Source extract:
Having honoured Sydney with a hasty glance, to assure the good folk that all was well, she shot past with the velocity of thought, directing her course to Kissing Point. Thither she had a delightful trip, and returned to Sydney, the distance being about 10 miles, in less than three quarters of an hour. Her progress, throughout the day, varied from 10 to 13 miles an hour.

The day was the most favourable that could be desired. Not a cloud obscured the sky; the sun shone in all its chastened splendour, and a gentle breeze from the westward served to refresh and invigorate the joyous passengers. Part of the band of the 39th regiment added, to the other delightful pleasures of the excursion, the charms of martial music.

Captain Biddulph acquitted himself in the handsomest manner. His duties, as the navigator of the vessel, were performed with the utmost zeal and discretion; while his polite assiduities for the comfort of his passengers were all that became a commander and a gentleman. Everything, in short, went off in the very best style. Not one blunder - not one mistake. All was order and precision.

Given information:
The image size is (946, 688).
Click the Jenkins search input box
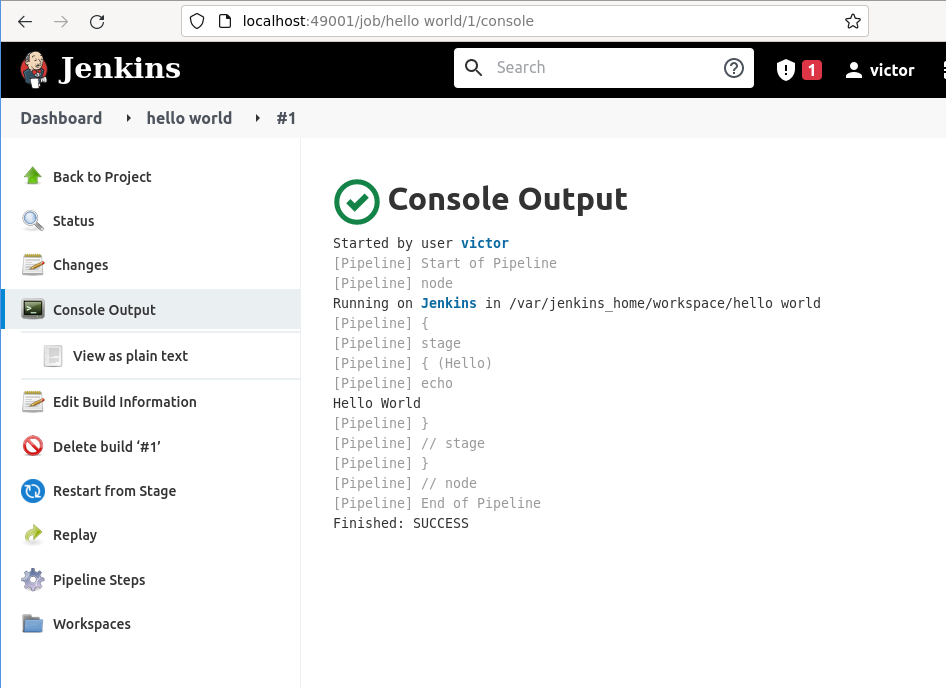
* * *
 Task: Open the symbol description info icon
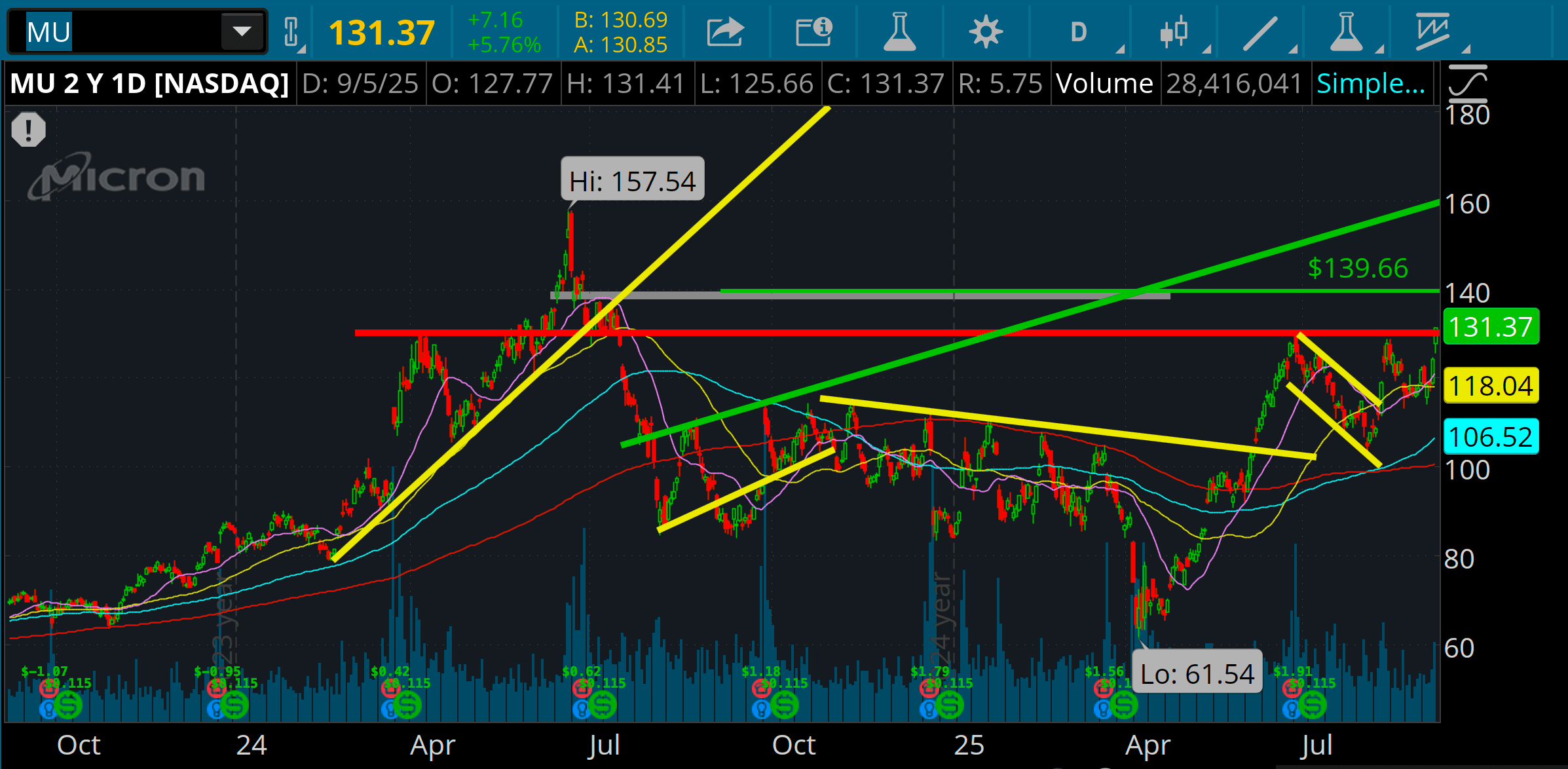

Requirement 1:
Extract the account of the vessel's excursion from "Captain Biddulph acquitted" down to "order and precision.".
Requirement 2:
List, in order of appearance, each occurrence of a number written in digits in the account of the vessel's excursion.
Requirement 3:
Proceed with the account of the vessel's excursion, starting after its final sentence.

Task output 1:
Captain Biddulph acquitted himself in the handsomest manner. His duties, as the navigator of the vessel, were performed with the utmost zeal and discretion; while his polite assiduities for the comfort of his passengers were all that became a commander and a gentleman. Everything, in short, went off in the very best style. Not one blunder - not one mistake. All was order and precision.

Task output 2:
10, 10, 13, 39

Task output 3:
The accommodations between decks are truly admirable. The state cabin is appropriated exclusively to the ladies. The fair sex are always entitled to the best, and certainly their claim is fully conceded on board the Sophia Jane, their apartment having every convenience they could desire, together with superb looking-glass panels, which reflect their charms with all the fidelity of truth.

The dining-room is a noble apartment, being arranged with the most ingenious regard to utility and comfort. But those who would fully appreciate this wonderful achievement of human skill and enterprise, must take a trip, and judge for themselves. Her first voyage to Newcastle will be performed this day, and we hope she will have abundance of passengers. She deserves well of the colony: may she receive that liberal share of public patronage and support of which she is so eminently worthy!